Beratung für junge Menschen Junge queere Briten haben Sorgen um Coming-Out und Identität
Im vergangenen Jahr haben sich Tausende junge Menschen mit Fragen und Sorgen rund um sexuelle Orientierung und Geschlechtsidentität an die britische Beratungsstelle Childline gewandt. Wie aus neuen Zahlen hervorgeht, führte die Organisation im Zeitraum 2025/26 insgesamt fast 2.500 Beratungsgespräche zu diesem Themenkomplex. Das häufigste Anliegen war dabei das Coming-Out.
Das Wichtigste im Überblick
- Childline führte 2025/26 insgesamt rund 2.500 Beratungsgespräche zu sexueller Orientierung und Geschlechtsidentität.
- Das häufigste Thema war das Coming-Out mit 1.060 Gesprächen.
- Viele Jugendliche äußerten Ängste vor Ablehnung durch Familie oder Freundeskreis.
- Die Zahl der Beratungen zu Geschlechtsdysphorie stieg binnen eines Jahres um 20 Prozent.
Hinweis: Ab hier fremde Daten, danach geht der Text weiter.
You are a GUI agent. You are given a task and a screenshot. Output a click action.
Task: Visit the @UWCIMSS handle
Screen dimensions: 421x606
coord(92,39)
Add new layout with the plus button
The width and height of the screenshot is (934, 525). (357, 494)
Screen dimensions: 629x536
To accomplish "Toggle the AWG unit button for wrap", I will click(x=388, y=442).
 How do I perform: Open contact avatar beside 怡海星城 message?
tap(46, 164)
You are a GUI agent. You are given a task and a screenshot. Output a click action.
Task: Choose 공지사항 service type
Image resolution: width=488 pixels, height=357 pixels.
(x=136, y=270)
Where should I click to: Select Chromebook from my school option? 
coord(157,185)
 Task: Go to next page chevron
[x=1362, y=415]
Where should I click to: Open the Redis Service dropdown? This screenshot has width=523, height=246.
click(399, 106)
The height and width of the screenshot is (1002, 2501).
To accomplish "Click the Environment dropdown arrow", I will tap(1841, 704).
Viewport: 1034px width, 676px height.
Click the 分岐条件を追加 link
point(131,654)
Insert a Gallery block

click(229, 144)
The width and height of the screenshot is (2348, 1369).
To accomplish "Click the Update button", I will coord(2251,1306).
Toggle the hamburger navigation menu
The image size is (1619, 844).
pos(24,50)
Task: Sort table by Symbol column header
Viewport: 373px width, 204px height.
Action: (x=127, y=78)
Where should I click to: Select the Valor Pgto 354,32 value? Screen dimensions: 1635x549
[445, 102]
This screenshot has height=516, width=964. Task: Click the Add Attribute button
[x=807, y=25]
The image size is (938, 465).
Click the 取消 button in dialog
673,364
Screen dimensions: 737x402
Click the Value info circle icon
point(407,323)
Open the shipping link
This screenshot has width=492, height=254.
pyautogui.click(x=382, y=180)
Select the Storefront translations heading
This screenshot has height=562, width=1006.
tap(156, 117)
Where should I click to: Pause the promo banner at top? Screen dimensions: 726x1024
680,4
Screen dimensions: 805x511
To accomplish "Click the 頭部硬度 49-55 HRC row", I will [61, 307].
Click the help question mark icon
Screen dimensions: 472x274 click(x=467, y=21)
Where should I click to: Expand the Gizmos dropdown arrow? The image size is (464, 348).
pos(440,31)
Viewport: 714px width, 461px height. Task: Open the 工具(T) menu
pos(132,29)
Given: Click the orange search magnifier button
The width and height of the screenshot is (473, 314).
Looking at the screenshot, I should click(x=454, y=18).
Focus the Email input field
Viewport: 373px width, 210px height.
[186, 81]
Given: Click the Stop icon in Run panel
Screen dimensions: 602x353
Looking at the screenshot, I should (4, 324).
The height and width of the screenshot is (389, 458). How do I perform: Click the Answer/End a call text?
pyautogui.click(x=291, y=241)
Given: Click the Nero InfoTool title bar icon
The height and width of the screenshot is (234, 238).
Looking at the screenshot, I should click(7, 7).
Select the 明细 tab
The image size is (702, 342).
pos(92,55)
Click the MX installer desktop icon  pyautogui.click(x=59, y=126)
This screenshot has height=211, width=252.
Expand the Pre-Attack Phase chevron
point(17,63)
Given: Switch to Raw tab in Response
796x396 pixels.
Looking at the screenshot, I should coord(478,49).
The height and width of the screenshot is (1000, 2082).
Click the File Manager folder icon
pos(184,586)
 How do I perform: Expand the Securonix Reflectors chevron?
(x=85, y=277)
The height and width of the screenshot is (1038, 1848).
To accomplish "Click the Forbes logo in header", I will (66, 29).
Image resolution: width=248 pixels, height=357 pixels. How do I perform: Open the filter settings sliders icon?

Tausende Beratungen für Jugendliche
Von den registrierten Gesprächen entfielen 1.060 Fälle beziehungsweise 43 Prozent auf das Coming-Out. Viele Jugendliche berichteten den Beratern, sie hätten Angst vor der Reaktion ihrer Eltern, sorgten sich um Ausgrenzung durch Freundeskreise oder litten unter den Auswirkungen auf ihre psychische Gesundheit. Ein 17-jähriger Jugendlicher schilderte seine Situation gegenüber Childline mit den Worten: „Ich habe erst vor Kurzem angefangen, mich selbst als schwul zu akzeptieren – nach Jahren des Mobbings. Ich gerate in Panik, dass meine Eltern es herausfinden, weil mir mein Cousin gestern geschrieben hat, dass sie von mir wissen. In der Schule bin ich geoutet, aber ich bin nicht bereit, dass meine ganze Familie davon erfährt. Eigentlich wollte ich warten, bis ich aufs College gehe, um es ihnen zu sagen. Ich habe das Gefühl, die Kontrolle zu verlieren.“
Anstieg bei Geschlechtsdysphorie
Neben dem Coming-Out wandten sich junge Menschen auch wegen Fragen zur eigenen sexuellen Orientierung oder Geschlechtsidentität, aufgrund von Diskriminierung und Vorurteilen sowie wegen Geschlechtsdysphorie an die Beratungsstelle. Besonders stark nahm die Zahl der Beratungen zum Thema Geschlechtsdysphorie zu. Sie stieg im Vergleich zum Vorjahr um 20 Prozent. Während Childline 2024/25 noch 396 entsprechende Gespräche verzeichnete, waren es 2025/26 bereits 476. Ein 14-jähriger trans* Junge berichtete: „Ich glaube, meiner Mutter fällt es schwer zu akzeptieren, wer ich bin, wegen dessen, was sie in den Medien über andere trans* Jugendliche liest und sieht. Das hat bei ihr viele Missverständnisse darüber verursacht, was es bedeutet, trans* zu sein, und viel Wut ausgelöst.“
Childline wirbt für Unterstützung
Childline-Direktor Shaun Friel erklärte, viele junge Menschen stünden beim Thema sexuelle Orientierung und Geschlechtsidentität vor erheblichen Herausforderungen. „Junge Menschen stehen vor vielen Schwierigkeiten und Sorgen, wenn es um sexuelle Orientierung und Geschlechtsidentität geht. Bei Childline hören wir regelmäßig von Jugendlichen, die Angst vor einem Coming-Out haben. Sie äußern Sorgen, von ihrer Familie verurteilt oder von einem Freundeskreis ausgeschlossen zu werden, der sie nicht akzeptiert. Außerdem hören wir von trans* und nicht-binären Kindern, die das Gefühl haben, niemals akzeptiert zu werden, wenn sie sich outen, und dass die Welt gegen sie ist.“
Mit Blick auf den Pride Month betonte Friel die Bedeutung des Angebots: „In diesem Pride Month möchten wir allen Kindern versichern, dass sie sich als die Person an Childline wenden können, die sie wirklich sind. Childline ist ein vertraulicher und vollkommen akzeptierender Ort, an dem junge Menschen frei über ihre Sorgen und Gefühle sprechen können.“ Die Zahlen wurden veröffentlicht, um junge Menschen mit Fragen oder Sorgen zu sexueller Orientierung und Geschlechtsidentität zu ermutigen, Unterstützung in Anspruch zu nehmen.